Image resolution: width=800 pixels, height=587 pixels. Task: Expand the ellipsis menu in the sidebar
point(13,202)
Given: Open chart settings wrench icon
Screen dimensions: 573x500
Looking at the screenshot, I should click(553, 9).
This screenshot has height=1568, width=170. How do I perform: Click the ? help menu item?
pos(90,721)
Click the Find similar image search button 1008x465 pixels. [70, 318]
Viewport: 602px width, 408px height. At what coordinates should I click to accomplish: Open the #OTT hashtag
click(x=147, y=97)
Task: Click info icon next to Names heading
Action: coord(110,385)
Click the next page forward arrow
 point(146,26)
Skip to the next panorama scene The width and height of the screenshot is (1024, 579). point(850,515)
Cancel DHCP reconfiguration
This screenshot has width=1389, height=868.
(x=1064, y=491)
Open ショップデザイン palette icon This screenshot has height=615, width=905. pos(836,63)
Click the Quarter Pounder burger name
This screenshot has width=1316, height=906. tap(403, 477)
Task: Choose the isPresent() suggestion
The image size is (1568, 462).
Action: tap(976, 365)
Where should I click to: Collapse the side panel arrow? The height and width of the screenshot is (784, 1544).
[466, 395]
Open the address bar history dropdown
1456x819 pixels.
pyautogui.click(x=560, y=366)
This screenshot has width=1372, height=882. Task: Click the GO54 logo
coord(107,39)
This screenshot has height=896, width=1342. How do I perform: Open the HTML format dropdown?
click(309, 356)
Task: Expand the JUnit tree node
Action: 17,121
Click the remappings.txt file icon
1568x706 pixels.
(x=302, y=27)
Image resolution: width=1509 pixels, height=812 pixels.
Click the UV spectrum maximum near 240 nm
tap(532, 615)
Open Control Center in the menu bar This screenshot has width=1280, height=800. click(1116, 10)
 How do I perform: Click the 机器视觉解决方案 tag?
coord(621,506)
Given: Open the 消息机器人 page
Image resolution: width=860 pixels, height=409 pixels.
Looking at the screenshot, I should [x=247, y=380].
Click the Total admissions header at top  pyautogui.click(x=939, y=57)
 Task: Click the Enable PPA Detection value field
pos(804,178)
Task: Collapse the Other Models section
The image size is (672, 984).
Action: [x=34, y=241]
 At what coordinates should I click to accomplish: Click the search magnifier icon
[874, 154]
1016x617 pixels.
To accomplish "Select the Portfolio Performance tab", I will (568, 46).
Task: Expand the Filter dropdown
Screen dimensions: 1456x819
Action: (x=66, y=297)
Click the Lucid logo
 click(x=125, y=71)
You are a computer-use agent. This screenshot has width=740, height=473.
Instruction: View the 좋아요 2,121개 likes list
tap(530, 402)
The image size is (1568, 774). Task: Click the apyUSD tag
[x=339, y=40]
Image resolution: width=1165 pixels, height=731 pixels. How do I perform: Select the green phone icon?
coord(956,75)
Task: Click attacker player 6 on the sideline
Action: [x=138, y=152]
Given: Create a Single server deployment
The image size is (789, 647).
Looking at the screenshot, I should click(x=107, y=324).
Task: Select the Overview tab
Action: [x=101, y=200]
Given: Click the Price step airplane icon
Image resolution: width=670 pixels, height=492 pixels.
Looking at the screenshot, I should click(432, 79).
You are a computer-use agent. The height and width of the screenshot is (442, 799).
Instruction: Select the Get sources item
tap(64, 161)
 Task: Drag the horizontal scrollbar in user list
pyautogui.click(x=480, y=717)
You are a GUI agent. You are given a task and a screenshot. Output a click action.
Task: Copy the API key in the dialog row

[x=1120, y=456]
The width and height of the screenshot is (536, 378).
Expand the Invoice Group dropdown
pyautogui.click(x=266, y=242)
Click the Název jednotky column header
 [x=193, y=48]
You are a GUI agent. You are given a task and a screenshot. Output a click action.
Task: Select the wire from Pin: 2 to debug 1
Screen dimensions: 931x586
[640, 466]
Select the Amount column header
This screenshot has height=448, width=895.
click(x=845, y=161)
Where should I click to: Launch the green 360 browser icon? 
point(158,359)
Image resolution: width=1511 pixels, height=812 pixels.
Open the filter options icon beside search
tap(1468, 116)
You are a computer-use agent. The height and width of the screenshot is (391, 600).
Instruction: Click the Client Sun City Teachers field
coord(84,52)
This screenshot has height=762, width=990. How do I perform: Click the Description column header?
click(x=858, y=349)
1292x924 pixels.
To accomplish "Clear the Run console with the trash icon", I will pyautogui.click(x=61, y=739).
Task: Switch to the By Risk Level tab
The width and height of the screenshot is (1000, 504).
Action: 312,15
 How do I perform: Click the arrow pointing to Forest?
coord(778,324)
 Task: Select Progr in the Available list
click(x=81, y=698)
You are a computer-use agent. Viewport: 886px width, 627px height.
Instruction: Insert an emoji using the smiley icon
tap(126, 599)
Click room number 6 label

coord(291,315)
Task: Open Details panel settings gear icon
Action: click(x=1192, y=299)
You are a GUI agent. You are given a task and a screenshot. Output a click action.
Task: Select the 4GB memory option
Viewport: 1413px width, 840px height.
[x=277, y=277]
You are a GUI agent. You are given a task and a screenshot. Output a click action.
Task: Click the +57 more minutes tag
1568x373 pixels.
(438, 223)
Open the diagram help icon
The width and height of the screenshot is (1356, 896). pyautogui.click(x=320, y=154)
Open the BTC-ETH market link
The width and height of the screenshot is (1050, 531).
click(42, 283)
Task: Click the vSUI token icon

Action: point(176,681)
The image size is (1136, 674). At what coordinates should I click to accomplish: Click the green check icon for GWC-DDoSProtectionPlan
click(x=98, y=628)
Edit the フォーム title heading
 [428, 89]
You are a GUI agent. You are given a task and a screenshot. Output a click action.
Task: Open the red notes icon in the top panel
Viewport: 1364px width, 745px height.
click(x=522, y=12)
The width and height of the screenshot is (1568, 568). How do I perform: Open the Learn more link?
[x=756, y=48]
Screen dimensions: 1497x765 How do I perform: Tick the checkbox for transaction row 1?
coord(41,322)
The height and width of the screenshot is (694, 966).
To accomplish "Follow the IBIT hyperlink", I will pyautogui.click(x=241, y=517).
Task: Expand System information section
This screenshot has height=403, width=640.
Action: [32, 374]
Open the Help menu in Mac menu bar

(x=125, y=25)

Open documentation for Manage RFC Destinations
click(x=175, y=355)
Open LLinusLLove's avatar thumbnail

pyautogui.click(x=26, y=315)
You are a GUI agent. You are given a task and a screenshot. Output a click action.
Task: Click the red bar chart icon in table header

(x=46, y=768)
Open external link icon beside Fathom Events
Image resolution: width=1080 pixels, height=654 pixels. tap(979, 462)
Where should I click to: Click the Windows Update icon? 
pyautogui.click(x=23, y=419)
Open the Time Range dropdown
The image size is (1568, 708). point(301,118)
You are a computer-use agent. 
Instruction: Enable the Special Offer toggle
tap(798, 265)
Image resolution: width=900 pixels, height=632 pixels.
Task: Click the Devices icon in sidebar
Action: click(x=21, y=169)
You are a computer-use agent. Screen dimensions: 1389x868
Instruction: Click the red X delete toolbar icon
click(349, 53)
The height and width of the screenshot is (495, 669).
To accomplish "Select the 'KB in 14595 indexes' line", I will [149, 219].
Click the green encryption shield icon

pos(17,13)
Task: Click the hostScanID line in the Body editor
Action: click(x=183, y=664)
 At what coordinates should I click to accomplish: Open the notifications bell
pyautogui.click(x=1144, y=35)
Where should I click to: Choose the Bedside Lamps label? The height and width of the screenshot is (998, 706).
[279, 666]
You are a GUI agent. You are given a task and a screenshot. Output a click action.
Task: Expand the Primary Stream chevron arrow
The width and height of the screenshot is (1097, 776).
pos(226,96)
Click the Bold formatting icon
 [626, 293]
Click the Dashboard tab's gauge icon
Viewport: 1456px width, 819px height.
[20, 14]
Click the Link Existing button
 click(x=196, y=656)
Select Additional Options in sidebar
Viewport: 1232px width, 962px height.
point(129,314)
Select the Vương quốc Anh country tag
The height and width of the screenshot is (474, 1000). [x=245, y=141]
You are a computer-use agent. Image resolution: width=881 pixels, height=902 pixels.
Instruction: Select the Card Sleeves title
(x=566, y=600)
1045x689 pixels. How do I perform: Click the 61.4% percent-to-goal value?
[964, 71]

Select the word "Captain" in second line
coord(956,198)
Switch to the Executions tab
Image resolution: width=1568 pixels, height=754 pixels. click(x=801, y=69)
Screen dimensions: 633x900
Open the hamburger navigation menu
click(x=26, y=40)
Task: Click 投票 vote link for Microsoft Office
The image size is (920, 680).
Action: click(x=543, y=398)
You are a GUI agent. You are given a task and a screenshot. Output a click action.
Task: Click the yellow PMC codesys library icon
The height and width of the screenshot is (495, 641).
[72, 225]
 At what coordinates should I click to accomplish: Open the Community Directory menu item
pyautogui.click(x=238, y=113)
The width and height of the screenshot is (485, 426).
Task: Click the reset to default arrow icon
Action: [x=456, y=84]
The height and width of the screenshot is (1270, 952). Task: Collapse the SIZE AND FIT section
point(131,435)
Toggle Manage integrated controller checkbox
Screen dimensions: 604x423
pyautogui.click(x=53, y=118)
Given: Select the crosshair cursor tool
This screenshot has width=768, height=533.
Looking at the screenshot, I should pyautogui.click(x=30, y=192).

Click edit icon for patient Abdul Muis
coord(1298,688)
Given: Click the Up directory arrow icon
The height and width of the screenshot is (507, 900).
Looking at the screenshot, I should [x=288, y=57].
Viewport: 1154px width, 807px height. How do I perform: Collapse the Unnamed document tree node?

◆ Directive
Transcribe everything from the first of the lines above down to the line containing "Click the Find", including both, without changing a single character.

◆ Response to this task
Image resolution: width=800 pixels, height=587 pixels. Task: Expand the ellipsis menu in the sidebar
point(13,202)
Given: Open chart settings wrench icon
Screen dimensions: 573x500
Looking at the screenshot, I should click(553, 9).
This screenshot has height=1568, width=170. How do I perform: Click the ? help menu item?
pos(90,721)
Click the Find similar image search button 1008x465 pixels. [70, 318]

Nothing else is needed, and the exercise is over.